所有している空地と条件が近い土地の情報を探すことで、おおよその相場を知ることが可能です。

公的価格で空地の価値を把握する

地価公示・地価調査をチェック

もう一つの信頼性の高い情報源が「地価公示」および「都道府県地価調査」です。これらは、国および地方自治体が定期的に発表している土地価格の指標であり、地域の標準的な土地の価格を確認できます。

地価公示でわかること

  • ㎡あたりの価格
  • 標準地・基準地の地番や位置
  • 土地形状・接道状況
  • 交通の利便性
  • 周辺施設や土地利用状況

こうした公的価格をもとにすれば、空地の売却価格をより客観的に想定できます。

売却価格の大まかな試算方法

相場データを基にしたシミュレーション

空地の売却価格を想定するためには、上記のような取引事例や公示価格を活用して、簡単な試算を行うのが有効です。

売却価格の計算手順

  1. 自分の空地と条件が似た土地の事例を3~5件程度抽出
  2. それぞれの㎡単価を確認し、平均単価を算出
  3. 自身の空地の面積に平均単価を掛けて売却価格を試算

例えば、近隣の空地が㎡あたり8万円で取引されており、自分の空地が120㎡の場合、試算として960万円程度が想定されます。

こうした試算をしておくことで、不動産会社の査定額に対して納得感を持つことができ、条件交渉にも備えることができます。

終活の一環としての空地売却

空地の整理は将来への備えに

空地を所有し続けることは、相続時にトラブルの原因となったり、相続人の負担になったりする可能性があります。終活の視点から見ても、利用予定のない空地を売却して現金化しておくことは、将来の安心につながります。

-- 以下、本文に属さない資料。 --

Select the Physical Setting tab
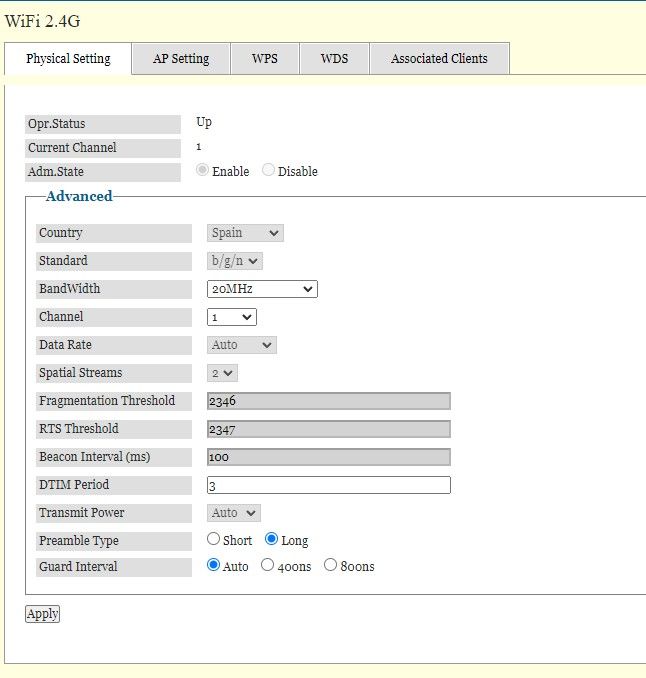This screenshot has width=646, height=678. (x=68, y=58)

また、不要な空地の維持にかかる固定資産税や除草・清掃の手間も省けるため、ライフスタイルの見直しや資産の有効活用を進める上でもメリットがあります。

空地売却前に行うべき3つの準備

売却をスムーズに進めるために

  1. 周辺の価格相場をしっかり調査する
    インターネットや公的データを使い、所有地の立地に近いエリアの取引価格を確認しておく。
  2. 不動産会社の査定を複数比較する
    査定価格は会社ごとに異なるため、1社だけでなく複数社に依頼し、相場との乖離を確認。
  3. 空地の状態や法的制限を確認しておく
    境界線、用途地域、接道義務などの条件は、売却価格に大きく影響する要素です。

まとめ

空地の売却は、相場を把握し、自分で価格を想定しておくことが成功のポイントです。不動産会社に査定を依頼する前に、土地総合情報システムや地価公示の情報を活用して、冷静に市場を分析しておくことで、納得のいく取引が可能になります。

また、空地の売却は終活としても重要な意味を持ちます。将来の相続や生活設計に備え、不要な空地を整理することで、家族にとっても大きな安心となるでしょう。